--- Text provided ---
=-=-=-=-=

According to the federal U.S. Bankruptcy Code, Chapter 11 bankruptcy is referred to as a type of bankruptcy that involves reorganization of an entity or consumer’s debts. This is in direct contrast to a liquidated bankruptcy, such as Chapter 7 bankruptcy, which requires a debtor to sell their assets for money to pay off their existing debts. 

In general, a petition for Chapter 11 bankruptcy is typically filed by a corporation or partnership that is struggling to pay off their debts. While individual consumers and other persons in business may seek relief under Chapter 11 bankruptcy, it is not the standard.

Chapter 11 bankruptcy cases require the debtor to form a bankruptcy reorganization plan. The purpose of this plan is to give a business more time to reorganize their finances in a structured manner, so that they may pay off any debts still owed to creditors without having to either shut down their business or sell off large amounts of assets (e.g., equipment).  

A debtor’s bankruptcy reorganization plan will then need to be approved by the bankruptcy court. The court will evaluate the plan and consider whether any debts must be paid off in full or in part, while other debts may be approved or included as part of the plan. Once the bankruptcy court approves a debtor’s Chapter 11 bankruptcy reorganization plan, the debtor must follow it accordingly. 

In addition, if a debtor seeks to modify any portions of their reorganization plan, those changes must also be approved by the bankruptcy court. 

What Are Some Issues to Address in a Bankruptcy Reorganization Plan?

It is very important that a Chapter 11 bankruptcy reorganization plan be written in clear terms and with unambiguous instructions. As such, a debtor may want to consider hiring a bankruptcy lawyer to draft and review the final version of their plan before submitting it to the bankruptcy court for approval.

=-=-=-=-=

--- Material ---
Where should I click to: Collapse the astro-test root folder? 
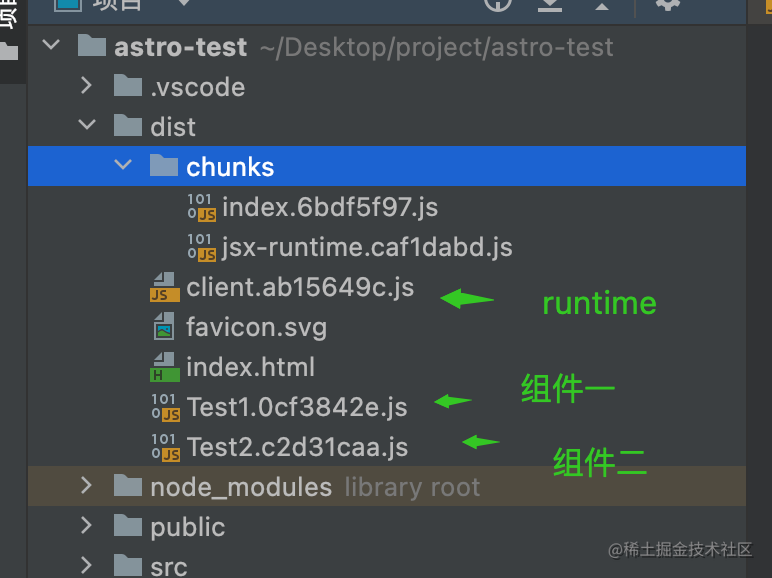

=-=-=-=-=

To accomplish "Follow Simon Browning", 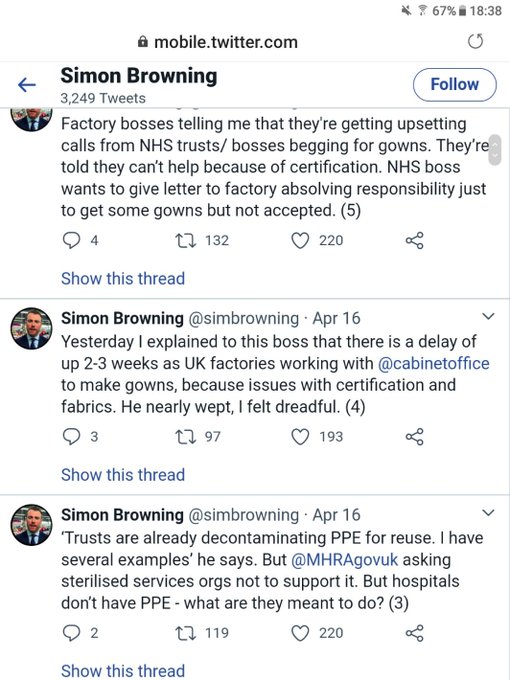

=-=-=-=-=

--- To be done ---
• A. From the text on Chapter 11 bankruptcy, reproduce word for word the part that opens with the words "Chapter 11 bankruptcy cases" and closes with "assets (e.g., equipment).".
• B. Using the text on Chapter 11 bankruptcy, explain in one to three sentences why a debtor may want to hire a bankruptcy lawyer for the reorganization plan.

--- Task solutions ---
• A.
Chapter 11 bankruptcy cases require the debtor to form a bankruptcy reorganization plan. The purpose of this plan is to give a business more time to reorganize their finances in a structured manner, so that they may pay off any debts still owed to creditors without having to either shut down their business or sell off large amounts of assets (e.g., equipment).

• B. A Chapter 11 reorganization plan must be written in clear terms with unambiguous instructions. For that reason, a debtor may want a bankruptcy lawyer to draft and review the final version before submitting it to the bankruptcy court for approval.